O custo completo dessas rodovias não pode ser estimado a partir dos documentos oficiais. Mesmo mediante soma das obras parciais, bem como atualização do poder de compra da moeda, esta recuperação ex post do custo reflete apenas o investimento direto. O orçamento não incluiu gastos como: criação e custeio de novas organizações estatais; auditorias pelo TCU e ações judiciais daí decorrentes; tempo investido por pessoas físicas e jurídicas em reuniões, assembleias, protestos, marchas e demonstrações; mobilização policial para reprimir protestos; custos de oportunidade pelas interrupções das obras; juros do financiamento externo, para mencionar alguns.
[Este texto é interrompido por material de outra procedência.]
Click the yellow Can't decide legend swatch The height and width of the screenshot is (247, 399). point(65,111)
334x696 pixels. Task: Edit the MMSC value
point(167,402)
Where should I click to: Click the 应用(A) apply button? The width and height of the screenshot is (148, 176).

O que permite questionar o conceito de orçamentação do projeto no campo de estudos da gerência de projetos, usualmente restrito às obras físicas. E permite apresentar a hipótese, de que soma dos custos previstos e imprevistos dessas rodovias constitui o preço para a mitigação das externalidades.

ix) Formação da licença social

O ponto em comum dos três casos reside na lenta e gradual construção de uma licença social para a rodovia. Essa licença não representa unanimidade, nem necessita ser ilimitado, ou seja, pode mudar com tempo. Constitui um processo social e político enraizado no território, não planejado linearmente nos termos restritos de um projeto. Depende de um processo continuado de diálogo, de mediação de conflitos, de compromissos temporários que dependem de confiança e conhecimentos compartilhados, bem como, de vantagens econômicas palpáveis aos atores locais. 
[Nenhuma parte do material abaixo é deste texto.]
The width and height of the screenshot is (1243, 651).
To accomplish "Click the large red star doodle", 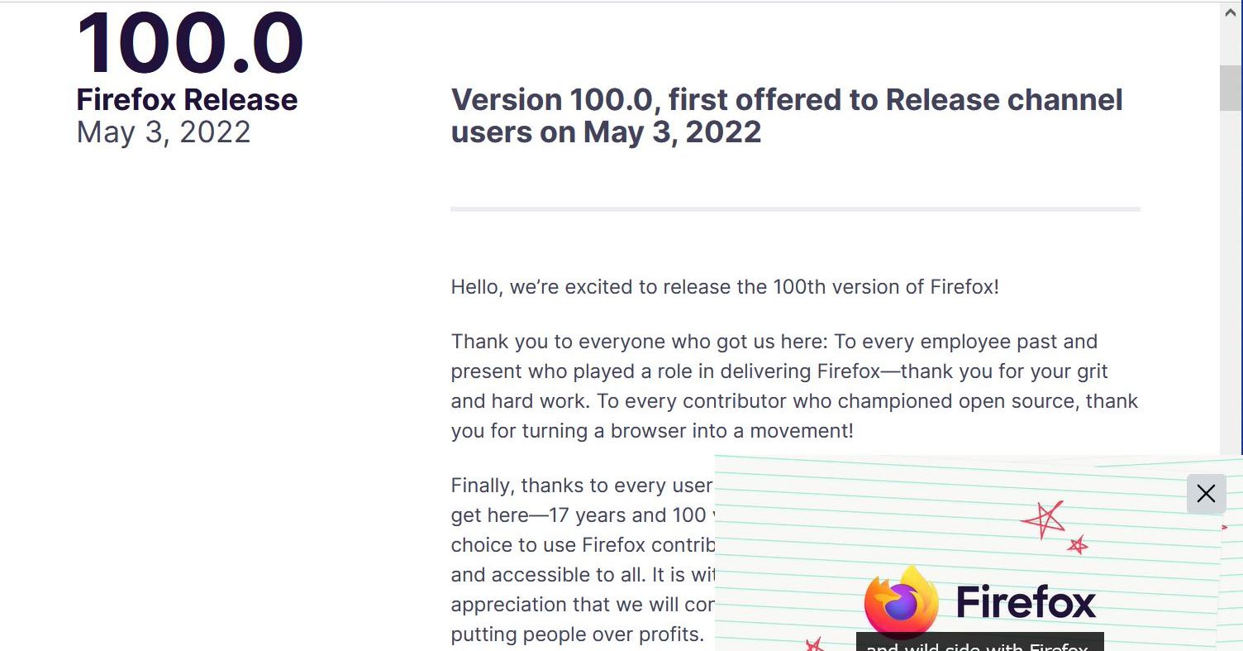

x) Indicadores de sucesso de projetos de desenvolvimento

Os casos aqui apresentados contribuem para o entendimento de que o sucesso de uma rodovia na contribuição ao desenvolvimento humano não depende dos critérios tradicionais de mensuração, qual seja a conclusão no prazo previsto, dentro do orçamento original e de acordo com as especificações de engenharia civil. Enfatizamos que o sucesso de uma rodovia em Mata Atlântica ou Floresta Amazônica deve ser mensurado por eliminar a especulação com terras, a expulsão da população local e a expansão do desmatamento ilegal.

5. Considerações finais 

            Argumentamos que os projetos dessas três rodovias constituem obras de promoção do crescimento econômico. Foram transformadas em projetos que contribuíram para a melhoria da qualidade de vida da população local, bem como da minimização dos impactos ambientais, mediante reação das organizações da sociedade civil em aliança com órgãos ambientais que enfrentaram o Descaso Planejado das estatais de infraestrutura rodoviária. No caso mais extremo, da BR-364, técnicos engajados com as organizações da sociedade civil assumiram a gestão dos órgãos públicos para evitar a ‘rondonização’ do Acre.

            Uma vez formada uma coalizão de interesses entre grupos políticos, gestores públicos, empreiteiras e lideranças locais para pavimentação de uma rodovia, esta decisão é praticamente irreversível. Resta aos grupos opositores, sejam empresários locais, agricultores ou organizações da sociedade civil, formar coalização de enfrentamento ao investimento. Nesse contexto, as audiências públicas obrigatórias em processos de licenciamento são quase irrelevantes, pois não preveem um cenário do planeamento no qual o projeto seja cancelado.

            Para o campo de conhecimento da gerência de projetos, importa reforçar que, se a conclusão dessas rodovias tivesse ocorrido de acordo com os critérios usuais para definição do sucesso de um projeto: dentro do prazo, dentro do orçamento e de acordo com as especificações do contratante, essas rodovias provavelmente teriam fomentado a destruição ambiental e social. O que Pinto (1973) já criticava como “a pressa” do planejamento em rodovias em biomas vulneráveis. Pelo fato de não terem atendido aos planos autoritários do Descaso Planejado, as rodovias puderam ser avaliadas por agentes econômicos presentes na Mata Atlântica e na Floresta Amazônica como um sucesso, mesmo que parcial ou temporário.